The Secret Sauce to 7 Figure Fundraising’s Success

One source behind the success of 7 Figure Fundraising is the book Make it Stick, The Science of Successful Learning. (Not to be confused with Made to Stick by Chip and Dan Heath.)

A facilitator is like a mountain climbing guide. You are guiding the group to achieve something but to achieve that you need to teach them a few lessons along the way. Trevor figured out the teaching part and many of his techniques he uses in 7FF come from this book.

The book explains how we learn and techniques you can use to increase your own learning or the learning of your attendees. Here are a few of those techniques.

First, inform attendees that you are using learning techniques backed by empirical research otherwise they’ll think it’s a gimmick. Be transparent that some of these techniques are difficult and that is on purpose. Point to the book Make It Stick for credibility.

Generative learning

Have attendees wrestle with a problem before you’ve taught them the concept or method to solve the problem. This gets the attendee to think creatively and search for existing knowledge they can apply. When you teach them the new concept or method, they will more easily connect it to what they already know. More connections to what they already know makes the knowledge stickier. Do this on a piece of paper to reduce anxiety of having to answer in front of people (anxiety is not good for learning)

Low Stakes Quizzes

Low stakes quizzes are one of the most effective teaching techniques. The quiz forces recall of the knowledge, forcing the recall strengthens a student’s ability to recall the knowledge later. For more on this check out the Testing Effect.

  • Ask questions and have them write answers in journal or workbook.
  • Or have questions printed on worksheets or in a workbook.
  • Make sure quizzes connect back to activities not just the most recent lesson.
  • Questions that link together different concepts are golden.

Reflection

Have attendees take moment to reflect on what they have learned, having them write it down is even better. Use these reflection questions.

  • What were the key ideas you learned today?
  • What are some examples those ideas?
  • How does this idea relate to what you already know?
  • What is an example of when you would use that idea?
  • What did you do well?
  • What could you have done better?
  • What do you need to learn next?
  • What strategies could you use next time?

Promote flashcard creation

Just like quizzes, flashcards enhance recall ability.

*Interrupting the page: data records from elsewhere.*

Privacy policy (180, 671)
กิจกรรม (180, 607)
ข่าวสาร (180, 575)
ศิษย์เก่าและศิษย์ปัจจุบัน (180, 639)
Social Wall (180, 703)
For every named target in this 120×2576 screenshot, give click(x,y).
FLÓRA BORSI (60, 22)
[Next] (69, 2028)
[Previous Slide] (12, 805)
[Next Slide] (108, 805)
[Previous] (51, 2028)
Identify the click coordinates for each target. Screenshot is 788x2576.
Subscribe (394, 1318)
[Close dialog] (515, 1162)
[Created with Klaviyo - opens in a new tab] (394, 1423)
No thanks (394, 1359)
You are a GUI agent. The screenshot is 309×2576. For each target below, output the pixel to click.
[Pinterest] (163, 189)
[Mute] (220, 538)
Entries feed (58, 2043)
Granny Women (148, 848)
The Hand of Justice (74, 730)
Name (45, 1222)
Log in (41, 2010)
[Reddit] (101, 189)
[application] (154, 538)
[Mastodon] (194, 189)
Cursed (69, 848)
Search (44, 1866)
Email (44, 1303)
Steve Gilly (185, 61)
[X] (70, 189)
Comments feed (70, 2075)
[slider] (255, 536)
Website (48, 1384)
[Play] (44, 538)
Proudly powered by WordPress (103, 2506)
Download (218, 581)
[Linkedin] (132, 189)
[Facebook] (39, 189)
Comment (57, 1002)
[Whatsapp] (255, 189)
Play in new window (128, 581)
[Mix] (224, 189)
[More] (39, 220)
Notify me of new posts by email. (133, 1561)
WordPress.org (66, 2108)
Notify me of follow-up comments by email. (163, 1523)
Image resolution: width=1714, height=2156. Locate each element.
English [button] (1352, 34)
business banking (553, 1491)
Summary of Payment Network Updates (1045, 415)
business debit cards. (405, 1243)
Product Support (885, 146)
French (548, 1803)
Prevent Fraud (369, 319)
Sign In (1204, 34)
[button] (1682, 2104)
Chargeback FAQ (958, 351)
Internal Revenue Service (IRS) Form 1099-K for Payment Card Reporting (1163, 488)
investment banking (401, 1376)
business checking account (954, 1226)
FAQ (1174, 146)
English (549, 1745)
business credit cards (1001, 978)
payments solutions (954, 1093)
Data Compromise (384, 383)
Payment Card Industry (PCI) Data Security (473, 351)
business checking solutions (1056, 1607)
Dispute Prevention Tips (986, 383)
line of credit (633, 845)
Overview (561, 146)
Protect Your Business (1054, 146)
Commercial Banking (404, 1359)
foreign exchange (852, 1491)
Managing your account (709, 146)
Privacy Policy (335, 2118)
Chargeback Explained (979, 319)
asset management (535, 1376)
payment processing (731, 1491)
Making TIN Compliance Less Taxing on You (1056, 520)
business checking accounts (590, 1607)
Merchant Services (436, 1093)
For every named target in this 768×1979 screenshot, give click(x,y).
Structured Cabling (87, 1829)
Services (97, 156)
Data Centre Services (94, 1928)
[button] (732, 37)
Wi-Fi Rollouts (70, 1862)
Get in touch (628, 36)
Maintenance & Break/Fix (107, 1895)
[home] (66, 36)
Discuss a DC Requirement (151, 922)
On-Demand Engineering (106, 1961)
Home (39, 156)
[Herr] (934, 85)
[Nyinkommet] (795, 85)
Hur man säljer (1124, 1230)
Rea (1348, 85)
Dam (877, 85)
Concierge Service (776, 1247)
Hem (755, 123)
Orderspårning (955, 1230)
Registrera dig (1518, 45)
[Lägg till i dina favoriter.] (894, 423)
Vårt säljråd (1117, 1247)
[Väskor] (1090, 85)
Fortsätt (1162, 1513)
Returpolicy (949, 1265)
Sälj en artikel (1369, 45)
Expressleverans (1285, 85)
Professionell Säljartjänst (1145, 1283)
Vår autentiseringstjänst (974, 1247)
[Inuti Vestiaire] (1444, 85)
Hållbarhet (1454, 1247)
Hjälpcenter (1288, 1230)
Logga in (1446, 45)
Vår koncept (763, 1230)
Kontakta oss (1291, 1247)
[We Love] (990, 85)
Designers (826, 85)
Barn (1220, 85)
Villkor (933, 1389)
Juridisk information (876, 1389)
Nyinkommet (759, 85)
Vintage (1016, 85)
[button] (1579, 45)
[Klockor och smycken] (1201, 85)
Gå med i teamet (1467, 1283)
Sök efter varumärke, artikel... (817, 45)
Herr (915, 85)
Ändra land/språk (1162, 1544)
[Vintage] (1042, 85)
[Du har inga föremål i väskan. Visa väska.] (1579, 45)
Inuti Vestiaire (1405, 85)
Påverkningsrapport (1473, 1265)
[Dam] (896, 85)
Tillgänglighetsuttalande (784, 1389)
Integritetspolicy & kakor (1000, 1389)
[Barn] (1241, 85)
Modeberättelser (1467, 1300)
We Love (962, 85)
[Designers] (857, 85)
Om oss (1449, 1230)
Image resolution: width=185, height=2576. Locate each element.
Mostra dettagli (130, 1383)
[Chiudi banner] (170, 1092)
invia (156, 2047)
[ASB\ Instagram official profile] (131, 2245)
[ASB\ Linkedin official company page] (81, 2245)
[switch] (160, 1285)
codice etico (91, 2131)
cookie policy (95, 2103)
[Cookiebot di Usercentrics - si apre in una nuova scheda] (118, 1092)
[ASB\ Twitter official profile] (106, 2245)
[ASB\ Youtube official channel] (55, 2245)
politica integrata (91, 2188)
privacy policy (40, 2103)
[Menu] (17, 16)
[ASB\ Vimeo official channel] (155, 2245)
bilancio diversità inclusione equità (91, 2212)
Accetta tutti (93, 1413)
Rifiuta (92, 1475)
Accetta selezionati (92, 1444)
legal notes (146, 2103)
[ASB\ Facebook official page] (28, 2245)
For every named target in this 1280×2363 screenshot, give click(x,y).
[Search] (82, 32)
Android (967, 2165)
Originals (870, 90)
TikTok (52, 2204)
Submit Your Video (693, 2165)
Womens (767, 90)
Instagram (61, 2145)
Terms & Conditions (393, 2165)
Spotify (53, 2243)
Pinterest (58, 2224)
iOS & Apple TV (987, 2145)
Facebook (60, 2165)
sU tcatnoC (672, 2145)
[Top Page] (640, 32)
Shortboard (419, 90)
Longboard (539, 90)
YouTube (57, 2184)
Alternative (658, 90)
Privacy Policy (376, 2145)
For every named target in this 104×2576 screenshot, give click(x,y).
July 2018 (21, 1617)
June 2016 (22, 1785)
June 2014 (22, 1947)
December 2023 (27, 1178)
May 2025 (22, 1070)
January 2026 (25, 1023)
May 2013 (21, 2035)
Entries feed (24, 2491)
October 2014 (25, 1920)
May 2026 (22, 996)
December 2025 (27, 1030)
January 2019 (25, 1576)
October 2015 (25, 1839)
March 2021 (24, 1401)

  • Inform value of flashcards, make them available and easy for attendees to make.
  • Highlight a few key points to turn into flash cards.

Peer Instruction method, by Eric Mazur

A popular teaching method that incorporates many of the techniques. Go deeper here.

  1. Assigned reading prior to class or workshop.
  2. Lecture interspersed with quizzes.
  3. Attendees answer the quiz questions independently
  4. Instead of the facilitator providing the answers have small groups work together to generate the answer.
  5. Bring the whole group back and discuss the answers

Follow-up questions via email

Make a list of questions that will be automatically emailed to the attendees.